[Source records]
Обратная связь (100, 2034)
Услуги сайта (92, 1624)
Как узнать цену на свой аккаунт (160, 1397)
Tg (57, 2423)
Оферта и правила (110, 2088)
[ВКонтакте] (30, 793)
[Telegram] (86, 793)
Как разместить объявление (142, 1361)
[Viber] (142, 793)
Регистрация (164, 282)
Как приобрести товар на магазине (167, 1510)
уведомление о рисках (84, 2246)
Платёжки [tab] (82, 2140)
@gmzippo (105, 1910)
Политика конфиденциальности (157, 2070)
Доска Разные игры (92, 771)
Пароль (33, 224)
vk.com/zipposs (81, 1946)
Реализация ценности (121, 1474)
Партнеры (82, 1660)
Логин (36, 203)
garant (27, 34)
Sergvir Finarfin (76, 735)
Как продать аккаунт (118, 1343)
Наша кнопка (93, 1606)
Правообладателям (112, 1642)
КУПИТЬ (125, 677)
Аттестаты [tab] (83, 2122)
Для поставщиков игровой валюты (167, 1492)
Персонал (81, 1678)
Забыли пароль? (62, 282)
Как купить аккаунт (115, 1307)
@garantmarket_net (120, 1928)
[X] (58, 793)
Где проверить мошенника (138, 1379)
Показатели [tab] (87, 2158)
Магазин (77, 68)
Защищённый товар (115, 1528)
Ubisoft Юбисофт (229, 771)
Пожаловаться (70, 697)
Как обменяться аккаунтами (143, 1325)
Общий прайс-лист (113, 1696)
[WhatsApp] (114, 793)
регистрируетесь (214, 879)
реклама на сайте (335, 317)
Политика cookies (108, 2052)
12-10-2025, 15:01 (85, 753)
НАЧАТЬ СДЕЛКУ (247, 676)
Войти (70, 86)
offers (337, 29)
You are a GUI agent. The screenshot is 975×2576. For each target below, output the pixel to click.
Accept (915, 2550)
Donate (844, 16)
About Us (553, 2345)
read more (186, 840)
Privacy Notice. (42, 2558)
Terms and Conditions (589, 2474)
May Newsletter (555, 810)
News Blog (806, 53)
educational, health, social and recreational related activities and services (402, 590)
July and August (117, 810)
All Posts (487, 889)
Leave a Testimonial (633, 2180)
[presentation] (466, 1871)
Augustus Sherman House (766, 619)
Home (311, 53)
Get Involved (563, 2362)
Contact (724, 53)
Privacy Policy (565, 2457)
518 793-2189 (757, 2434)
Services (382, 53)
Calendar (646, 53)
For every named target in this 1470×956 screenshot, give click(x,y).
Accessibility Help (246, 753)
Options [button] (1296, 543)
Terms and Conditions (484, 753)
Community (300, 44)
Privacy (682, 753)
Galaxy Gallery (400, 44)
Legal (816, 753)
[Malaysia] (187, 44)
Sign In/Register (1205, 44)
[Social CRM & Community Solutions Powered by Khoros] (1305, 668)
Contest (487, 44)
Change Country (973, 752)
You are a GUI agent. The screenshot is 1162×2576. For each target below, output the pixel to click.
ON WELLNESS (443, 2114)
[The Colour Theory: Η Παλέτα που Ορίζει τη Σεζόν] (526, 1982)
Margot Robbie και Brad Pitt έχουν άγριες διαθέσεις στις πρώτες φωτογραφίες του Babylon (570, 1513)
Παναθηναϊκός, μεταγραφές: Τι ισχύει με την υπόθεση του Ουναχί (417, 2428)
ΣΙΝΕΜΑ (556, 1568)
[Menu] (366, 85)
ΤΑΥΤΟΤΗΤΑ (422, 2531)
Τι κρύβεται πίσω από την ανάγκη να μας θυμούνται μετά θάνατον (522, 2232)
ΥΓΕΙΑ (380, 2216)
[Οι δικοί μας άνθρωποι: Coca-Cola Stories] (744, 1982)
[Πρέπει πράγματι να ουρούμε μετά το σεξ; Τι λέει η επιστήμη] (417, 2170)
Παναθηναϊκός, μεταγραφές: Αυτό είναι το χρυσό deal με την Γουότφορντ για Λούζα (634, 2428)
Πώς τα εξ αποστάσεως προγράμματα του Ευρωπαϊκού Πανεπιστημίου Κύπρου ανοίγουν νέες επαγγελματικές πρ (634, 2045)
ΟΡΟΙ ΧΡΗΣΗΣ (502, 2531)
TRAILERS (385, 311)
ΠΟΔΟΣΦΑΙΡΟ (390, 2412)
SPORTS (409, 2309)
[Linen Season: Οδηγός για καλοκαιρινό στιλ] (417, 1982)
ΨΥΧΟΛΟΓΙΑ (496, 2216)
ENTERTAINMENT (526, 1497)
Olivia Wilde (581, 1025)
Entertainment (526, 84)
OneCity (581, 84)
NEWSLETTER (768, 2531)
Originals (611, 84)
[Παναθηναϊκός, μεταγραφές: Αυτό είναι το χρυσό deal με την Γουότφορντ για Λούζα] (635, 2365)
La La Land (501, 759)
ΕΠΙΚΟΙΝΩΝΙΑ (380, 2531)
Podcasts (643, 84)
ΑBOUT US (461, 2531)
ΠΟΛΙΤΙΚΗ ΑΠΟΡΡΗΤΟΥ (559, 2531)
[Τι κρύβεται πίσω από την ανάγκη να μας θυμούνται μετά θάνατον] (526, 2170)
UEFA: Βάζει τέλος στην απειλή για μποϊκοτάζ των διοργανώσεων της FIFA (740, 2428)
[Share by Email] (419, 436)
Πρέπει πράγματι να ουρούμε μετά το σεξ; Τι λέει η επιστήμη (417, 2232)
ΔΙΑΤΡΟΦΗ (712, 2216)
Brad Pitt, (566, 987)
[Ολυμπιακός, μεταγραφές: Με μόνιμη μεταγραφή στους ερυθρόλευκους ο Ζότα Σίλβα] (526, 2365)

> _Work request_
Report how many lines of the data contain the word "μεταγραφές", using the number alone.

> _Worked solution_
4